Regionaler und sektoraler Investitionsfokus

Wurden im Jahr 2006 noch Büro-, Einzelhandels- und Wohnimmobilien im norddeutschen Raum bevorzugt, zeichnet sich bereits jetzt sowohl sektoral als auch regional eine Erweiterung des dänischen Anlagefokus ab.

- Regional, weil man inzwischen Fuß gefasst hat und von Norddeutschland aus den Markt bewusst tiefer nach Süden durchdringt. Hier liegt der Fokus der Dänen vornehmlich auf Städten in den alten Bundesländern, da das Vertrauen in die neuen Länder noch nicht vollständig aufgebaut ist.

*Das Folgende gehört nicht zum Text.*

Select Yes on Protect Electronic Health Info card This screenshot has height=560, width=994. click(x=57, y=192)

Berlin nimmt hier eine Sonderstellung ein und kann zu Recht als Investors Darling bezeichnet werden. Dabei machen vor allem die Immobilienpreise Berlin zum Dänen-Domizil: Für Eigentumswohnungen zahlt man hier mit 1 000 bis 1 500 Euro pro Quadratmeter nur einen Bruchteil dessen, was diese in Dänemark kosten. Nicht verwunderlich ist daher, dass die Zahl skandinavischer Investoren in Berlin stetig wächst. Rund 75 Prozent der Käufer in Berlin stammen aus dem Ausland, davon stolze 25 Prozent aus dem nordischen Raum, von denen die Dänen wiederum die größte Gruppe bilden.

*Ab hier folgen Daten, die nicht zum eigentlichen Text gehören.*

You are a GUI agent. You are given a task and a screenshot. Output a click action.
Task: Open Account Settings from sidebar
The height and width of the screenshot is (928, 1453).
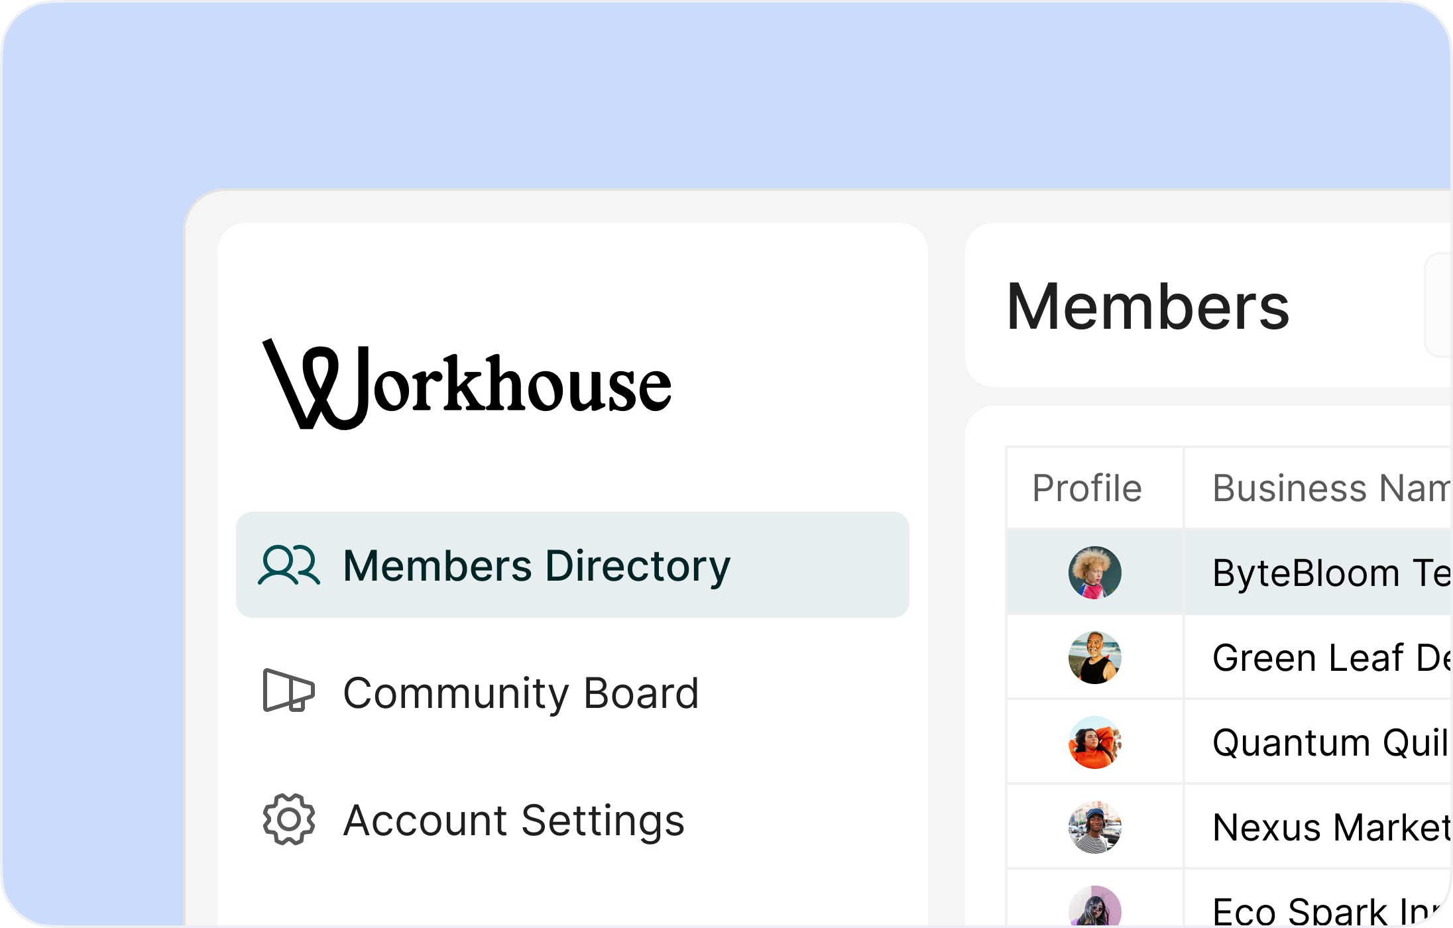pos(514,821)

- Sektoral, weil man Nischen entdeckt hat, in denen bei vergleichsweise geringem Wettbewerb zu niedrigen Preisen und hohen Renditeerwartungen gekauft werden kann. Dies zeigt sich vor allem im Ferienimmobilienmarkt. In Deutschland in der Vergangenheit stiefmütterlich behandelt, zählt er in Dänemark zu den traditionellen Immobilieninvestments. Doch mit der Professionalisierung dieses speziellen Segmentes in Deutschland und stetig neuen Erfolgszahlen für Urlaub made in Germany rücken Ferienimmobilien auch hierzulande in den Fokus von Investoren. Sie können in diesem Segment mit Renditen von rund sieben Prozent rechnen. Bei diesen lukrativen Kapitalanlagen werden dänische Investoren künftig verstärkt ansetzen und als Pioniere im Segment Ferienimmobilien der Immobilienbranche zusätzlichen Aufschwung verleihen.

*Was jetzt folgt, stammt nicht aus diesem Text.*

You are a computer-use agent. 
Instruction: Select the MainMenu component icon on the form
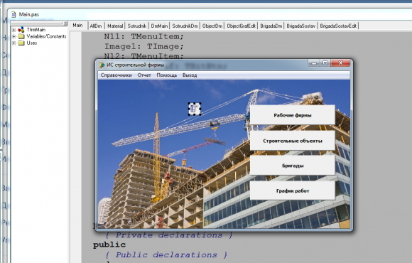pyautogui.click(x=195, y=109)
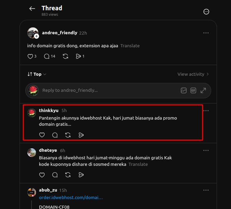The image size is (231, 209).
Task: Follow andreo_friendly using the plus badge on the avatar
Action: [x=37, y=36]
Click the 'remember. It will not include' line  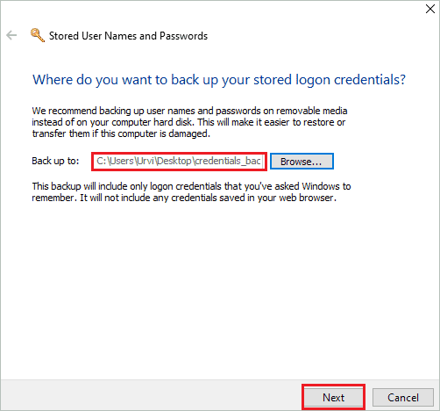184,198
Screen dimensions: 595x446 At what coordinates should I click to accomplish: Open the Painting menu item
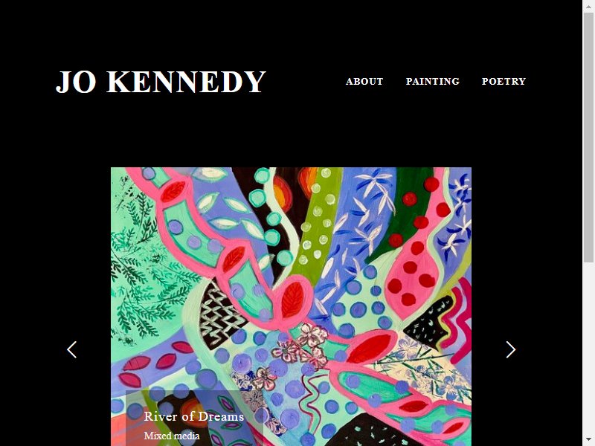433,81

Diese, für den deutschen Markt noch jungen Immobilien, rücken jedoch nicht stattdessen, sondern zusätzlich in den Fokus der dänischen Investoren. Denn Potenzial sehen die Dänen nach wie vor auch in den klassischen Segmenten Wohnen, Büro und Einzelhandel - und wollen dies stetig ausbauen.

Im Bereich der Wohnimmobilien werden künftig verstärkt Citylagen in den Fokus der Anlagestrategien rücken, da hier die größten Wertsteigerungspotenziale zu erwarten sind. Gründe hierfür sind einerseits die Verknappung des Angebots die Zahl der Neubauten in Deutschland sinkt seit einigen Jahren kontinuierlich andererseits die gestiegene Nachfrage durch den Trend zum Singlewohnen und den Bestrebungen der Generation 50-Plus, ihr Häuschen im Grünen durch eine Wohnung in Innenstadtlage zu ersetzen. All diese Gründe sprechen für einen schnellstmöglichen Einstieg in den Wohnimmobilienmarkt Deutschland beziehungsweise für die Ausweitung der bisherigen Aktivitäten. Belohnt werden diese Investitionen bereits in absehbarer Zeit, denn einhergehend mit Zinsanstieg, Konjunkturaufschwung und einer steigenden Kaufkraft werden auch die Mieten anziehen.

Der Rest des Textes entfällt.